Zakerabbasi Pouya, Maghsoudy Sina, Baghban Alireza, Habibzadeh Sajjad, Esmaeili Amin
Surface reaction and advanced energy materials laboratory, Department of Chemical Engineering, Amirkabir University of Technology (Tehran Polytechnic), PO Box 15875-4413, Tehran, Iran.
Department of Chemical Engineering, School of Engineering Technology and Industrial Trades, University of Doha for Science and Technology (UDST), 24449, Arab League St, Doha, Qatar.
Sci Rep. 2025 Apr 12;15(1):12677. doi: 10.1038/s41598-025-97287-7.
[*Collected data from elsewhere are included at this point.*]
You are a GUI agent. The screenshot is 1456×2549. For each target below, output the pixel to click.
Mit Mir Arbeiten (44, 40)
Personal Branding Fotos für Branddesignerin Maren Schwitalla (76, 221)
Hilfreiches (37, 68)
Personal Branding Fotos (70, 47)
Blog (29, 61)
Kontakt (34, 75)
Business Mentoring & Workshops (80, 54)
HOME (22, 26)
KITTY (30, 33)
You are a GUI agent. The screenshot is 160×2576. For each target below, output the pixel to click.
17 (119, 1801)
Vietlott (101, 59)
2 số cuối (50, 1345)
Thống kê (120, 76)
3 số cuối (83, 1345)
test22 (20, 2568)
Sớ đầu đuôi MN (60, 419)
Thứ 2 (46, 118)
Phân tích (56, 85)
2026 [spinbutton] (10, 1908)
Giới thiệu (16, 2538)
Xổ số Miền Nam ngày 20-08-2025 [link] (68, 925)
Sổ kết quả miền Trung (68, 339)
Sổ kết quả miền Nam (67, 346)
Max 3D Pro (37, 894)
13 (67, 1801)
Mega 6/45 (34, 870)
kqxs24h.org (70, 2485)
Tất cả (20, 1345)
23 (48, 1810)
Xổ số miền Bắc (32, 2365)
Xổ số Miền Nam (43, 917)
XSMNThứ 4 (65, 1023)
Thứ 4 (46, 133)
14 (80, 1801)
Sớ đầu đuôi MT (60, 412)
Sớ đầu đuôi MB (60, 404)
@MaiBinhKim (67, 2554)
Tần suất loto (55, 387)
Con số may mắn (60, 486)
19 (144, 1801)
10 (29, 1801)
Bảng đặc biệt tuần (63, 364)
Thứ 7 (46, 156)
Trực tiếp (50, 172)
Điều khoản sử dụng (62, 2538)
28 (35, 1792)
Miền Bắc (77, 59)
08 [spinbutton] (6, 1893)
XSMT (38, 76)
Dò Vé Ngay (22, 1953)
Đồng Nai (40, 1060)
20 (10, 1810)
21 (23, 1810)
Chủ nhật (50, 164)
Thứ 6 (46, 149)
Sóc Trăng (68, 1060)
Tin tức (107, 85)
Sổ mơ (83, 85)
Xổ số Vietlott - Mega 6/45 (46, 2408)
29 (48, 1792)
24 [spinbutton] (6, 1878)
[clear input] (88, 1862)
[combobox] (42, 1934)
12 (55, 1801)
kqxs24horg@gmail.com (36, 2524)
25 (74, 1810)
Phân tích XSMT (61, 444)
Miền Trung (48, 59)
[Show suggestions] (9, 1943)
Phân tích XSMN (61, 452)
Achieving a high energy density in liquid metal batteries (LMBs) still remains a big challenge. Due to the multitude of affecting parameters within the system, traditional ways may not fully capture the complexity of LMBs. The artificial intelligence approach can be effectively applied to deal with low energy density issues. Herein, we represented the first implementation of the Gaussian Process Regression to predict the LMBs' energy density to attain the highest accuracy compared to existing models. Four different kernels, namely Exponential, Matern5/2, Rational Quadratic, and Squared Exponential were utilized to achieve the most accurate GPR model. A huge dataset containing 2158 LMB datapoint was gathered from the literature. It contains 41 input parameters, including alloy-related, LMB-related, and creative features. The GPR-Exponential model showed the greatest battery energy density estimate accuracy among the proposed models. The training and testing R values were 0.9976 and 0.9975, respectively, indicating the near-perfect accuracy which makes it the most precise model that has been presented so far. According to sensitivity analysis outcomes, it can be claimed that Sb mole fraction, average ionization energy, and average melting temperature with the respective relevancy factors of 0.6672, 0.6550, and 0.6507 could noticeably affect the LMBs' energy density. Furthermore, the results showed that the LMBs' energy density is more sensitive to the electrode-dependent and operational parameters rather than the electrolyte situation.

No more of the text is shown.